Con el cuerpecito de un niño de dos o tres años -su madre nos dijo que tenía ocho-, y sin haber desarrollado ninguna capacidad lingüística -sólo era capaz de emitir algunos sonidos sin sentido-, el pequeño vino simplemente a ver qué pasaba, a qué se debía tanto alboroto.
Fue, sin duda, lo más triste de un fin de semana de fiesta y celebración en Swazilandia. Contemplar en directo, en primera persona, la vida pegado al suelo. La vida olvidado de todos. Tan sólo un niño. Un niño al que su madre mira con cariño, sí, pero también con resignación. Ni siquiera habla mucho de él. Un niño al que sus hermanos quieren, sí, pero con el que no juegan, porque es difícil jugar con él.

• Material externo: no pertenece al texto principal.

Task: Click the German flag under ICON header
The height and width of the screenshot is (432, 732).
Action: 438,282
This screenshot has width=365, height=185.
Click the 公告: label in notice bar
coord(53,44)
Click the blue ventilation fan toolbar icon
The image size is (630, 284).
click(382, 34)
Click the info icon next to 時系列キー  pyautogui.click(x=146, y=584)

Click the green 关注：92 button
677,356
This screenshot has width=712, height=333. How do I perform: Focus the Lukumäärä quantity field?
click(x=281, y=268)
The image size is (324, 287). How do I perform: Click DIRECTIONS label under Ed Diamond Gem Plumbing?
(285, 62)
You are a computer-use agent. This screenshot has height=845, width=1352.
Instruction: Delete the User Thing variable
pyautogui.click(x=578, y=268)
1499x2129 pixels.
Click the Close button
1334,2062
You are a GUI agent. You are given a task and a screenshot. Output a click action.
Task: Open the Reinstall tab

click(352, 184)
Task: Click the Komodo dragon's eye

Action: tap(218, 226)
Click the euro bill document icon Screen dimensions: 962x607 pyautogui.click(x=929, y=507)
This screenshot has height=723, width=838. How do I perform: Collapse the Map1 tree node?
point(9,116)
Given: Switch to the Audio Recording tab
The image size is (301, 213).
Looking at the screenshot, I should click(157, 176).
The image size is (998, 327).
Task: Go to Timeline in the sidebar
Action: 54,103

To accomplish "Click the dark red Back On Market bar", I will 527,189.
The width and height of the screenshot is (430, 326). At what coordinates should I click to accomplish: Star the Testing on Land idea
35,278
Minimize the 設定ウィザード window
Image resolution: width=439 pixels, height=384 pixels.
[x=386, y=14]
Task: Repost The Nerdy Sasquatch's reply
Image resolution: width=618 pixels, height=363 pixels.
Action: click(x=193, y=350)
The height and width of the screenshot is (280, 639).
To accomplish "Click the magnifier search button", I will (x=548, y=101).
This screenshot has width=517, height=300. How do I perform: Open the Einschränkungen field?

Un niño que no tiene de nada, con una vida miserable que no tiene visos de cambiar hasta el día de su muerte. Y a pesar de todo, un niño que sonríe. Que agradece un minuto de atención, que se emociona moviendo las manecillas de un reloj, que se muere de la risa cuando le hacen cosquillas, que mueve enérgicamente las manos llamando a todo el que se acerca. Un niño, en definitiva, que quiere jugar, tan sólo jugar.